Universal Design for Learning (UDL) recognises that each student brings their cultures, languages and identities with them to school, as well as a unique set of relationships, experiences, abilities and interests.  They also bring differences in how they learn.

As a school of excellence, Sancta Maria College is firmly committed to all learners succeeding.  For this to happen, the diversity within our student body needs to be recognised and accounted for in our teachers’ approaches within the classroom.

The principles of UDL mean our teachers can design their own approaches in response to the needs of all their learners in order to make the learning more inclusive.

The key to inclusive learning is this flexibility in approaches.

Universal Design for Learning can help schools and kura design learning that is flexible, with no barriers to learners being able to access learning opportunities.

Offering students choices about how they access learning, what they do with that learning, and also how they show what they’ve learnt, are examples of flexibility which is at the heart of UDL.

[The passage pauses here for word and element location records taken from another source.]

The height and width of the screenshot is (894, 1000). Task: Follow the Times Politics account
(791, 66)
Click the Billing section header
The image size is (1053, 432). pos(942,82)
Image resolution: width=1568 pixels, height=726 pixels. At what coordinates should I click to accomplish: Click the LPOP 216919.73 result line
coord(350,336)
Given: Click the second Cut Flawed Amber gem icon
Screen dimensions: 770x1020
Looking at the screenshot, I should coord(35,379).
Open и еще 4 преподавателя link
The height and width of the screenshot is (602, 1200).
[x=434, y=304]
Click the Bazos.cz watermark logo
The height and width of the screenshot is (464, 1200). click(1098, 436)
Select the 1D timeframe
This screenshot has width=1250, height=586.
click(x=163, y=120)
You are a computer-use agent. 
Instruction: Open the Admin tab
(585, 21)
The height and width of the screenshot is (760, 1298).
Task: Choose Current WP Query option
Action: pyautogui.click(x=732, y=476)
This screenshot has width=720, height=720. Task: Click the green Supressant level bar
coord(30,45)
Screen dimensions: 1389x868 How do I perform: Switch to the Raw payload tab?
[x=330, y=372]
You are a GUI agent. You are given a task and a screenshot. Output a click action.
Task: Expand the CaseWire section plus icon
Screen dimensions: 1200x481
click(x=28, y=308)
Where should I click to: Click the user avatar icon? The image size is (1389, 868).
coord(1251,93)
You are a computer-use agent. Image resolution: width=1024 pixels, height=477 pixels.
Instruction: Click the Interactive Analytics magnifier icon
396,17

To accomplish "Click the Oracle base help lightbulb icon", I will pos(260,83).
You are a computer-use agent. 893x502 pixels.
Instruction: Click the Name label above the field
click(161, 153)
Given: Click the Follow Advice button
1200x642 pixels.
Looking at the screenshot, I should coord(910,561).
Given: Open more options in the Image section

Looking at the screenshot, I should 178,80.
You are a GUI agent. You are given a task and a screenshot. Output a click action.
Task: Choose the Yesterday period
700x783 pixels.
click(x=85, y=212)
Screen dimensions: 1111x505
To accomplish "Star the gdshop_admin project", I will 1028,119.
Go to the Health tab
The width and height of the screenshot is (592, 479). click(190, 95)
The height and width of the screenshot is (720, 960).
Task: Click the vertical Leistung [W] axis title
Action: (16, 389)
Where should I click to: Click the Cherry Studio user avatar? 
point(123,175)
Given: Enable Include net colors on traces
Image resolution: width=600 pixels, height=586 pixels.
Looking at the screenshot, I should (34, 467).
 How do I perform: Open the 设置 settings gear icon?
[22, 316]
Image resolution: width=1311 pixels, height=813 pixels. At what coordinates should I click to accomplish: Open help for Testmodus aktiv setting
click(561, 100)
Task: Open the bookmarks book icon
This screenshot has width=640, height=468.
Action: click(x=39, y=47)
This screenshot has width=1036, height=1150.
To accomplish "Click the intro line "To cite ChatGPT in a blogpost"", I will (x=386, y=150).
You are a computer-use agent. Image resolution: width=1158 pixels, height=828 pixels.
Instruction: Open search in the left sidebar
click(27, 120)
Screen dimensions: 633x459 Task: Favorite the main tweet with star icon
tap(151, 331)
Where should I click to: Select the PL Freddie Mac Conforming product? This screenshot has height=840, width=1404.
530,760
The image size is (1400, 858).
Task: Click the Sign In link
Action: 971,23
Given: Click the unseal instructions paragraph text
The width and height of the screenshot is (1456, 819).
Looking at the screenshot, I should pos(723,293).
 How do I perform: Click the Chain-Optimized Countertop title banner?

Neuroscience has determined that we each learn differently across three primary networks in the brain.

Our affective networks influence our emotions and motivations.

Our recognition networks influence what we perceive and understand through our senses, and our strategic networks influence how we organise and communicate our thinking.

Universal Design for Learning helps teachers design learning that supports these three networks in order to reach every student in our classrooms.

When principles of UDL are applied, we move away from the one-size-fits-all approach that used to be a feature of New Zealand classrooms.

For all students to be successful, we need to design flexible environments, where everyone can access, participate and engage in learning in a way that works for them.

Universal Design for Learning can help us do this.

It supports us to design respectful, inclusive environments where everyone is learning and achieving, and diversity is seen as a source of strength.

We hope to keep you updated on this learning journey for all of our teachers throughout the year.